Rust library team thumbs through reorg playbook, calls for new members

Rust library team thumbs through reorg playbook, calls for new members

With the Rust project expanding, the programming language’s standard library team is trying a separation of concerns between public API design and their actual implementation. 

The change will see the Libs team owning just the public API of the standard library, while the Compiler team will take care of its implementation. The split is similar to the way the Rust language is handled, with the language team coming up with the language design and the compiler team owning the corresponding code. 

According to Libs team member Ashley Mannix, this is meant to “suit the interests of both teams to better support the needs of the standard library”. Currently, there is apparently “little room for development of the standard library itself”. This seems to be mostly down to the libs team spending a lot of time “supporting libraries in the wider Rust ecosystem and working to consolidate idioms into standard APIs”.

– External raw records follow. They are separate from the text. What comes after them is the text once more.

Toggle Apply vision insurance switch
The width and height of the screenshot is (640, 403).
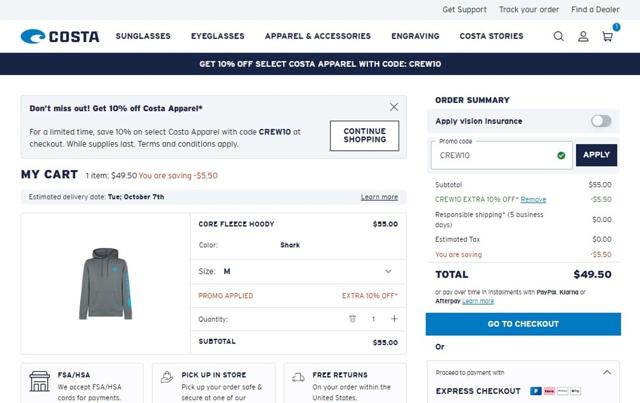[600, 121]
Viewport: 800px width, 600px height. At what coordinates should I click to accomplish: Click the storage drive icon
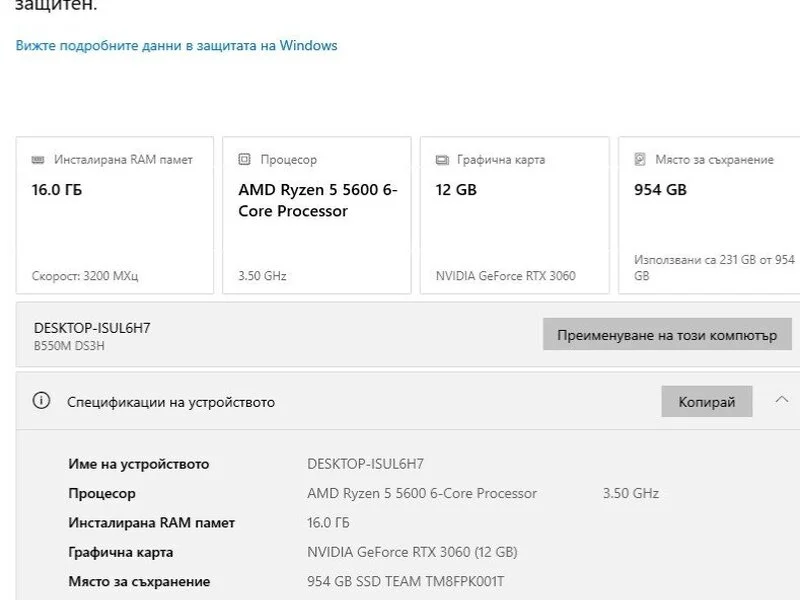pyautogui.click(x=640, y=159)
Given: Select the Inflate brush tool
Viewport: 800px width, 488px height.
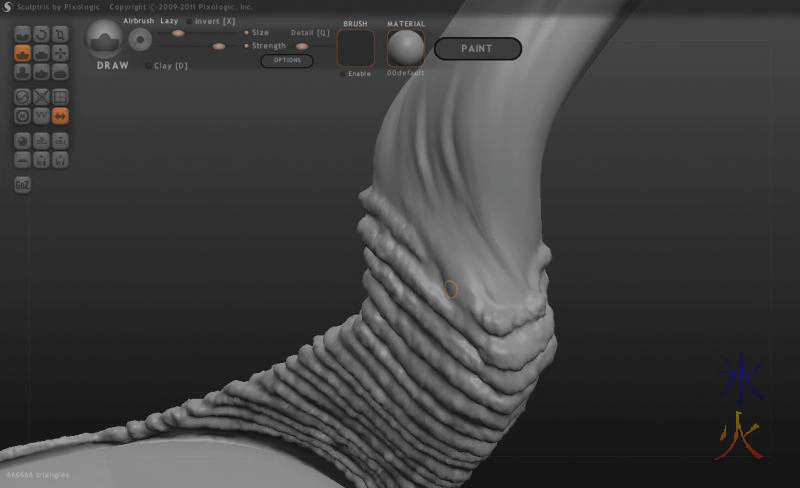Looking at the screenshot, I should 22,72.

The compiler team has “years of experience” working on very specialised codebases like the one presented by the standard library, so handing it over should free up Libs a bit. Of course there will still be a lot of exchange necessary between the teams, since API design and implementation tend to go hand in hand, but the new separation of concerns will hopefully “make standard library activities more focused”.

To make sure there’s enough capacity to move the library efforts forward beyond that, Mannix also called on the Rust community, asking devs interested in any of the two specialisations to get in touch. 

Lately the Mozilla-backed project seems to have had trouble getting new helpers on-board, which, for example, was one of the reasons the docs team was shuttered. Not only are volunteers hard to find, the last annual community survey also highlighted issues when it came to convincing more companies to use the language. Reasons identified for this ranged from Rust being seemingly hard to learn to a lack of user-friendly tooling.

If a more focussed approach can help the team gather additional contributors and free up time to tackle those issues, it may be the right decision. The potential pool of capable (or at least interested) hands shouldn’t be too small given that Rust is still a favourite amongst StackOverflow users, and is currently making headway in the Tiobe index.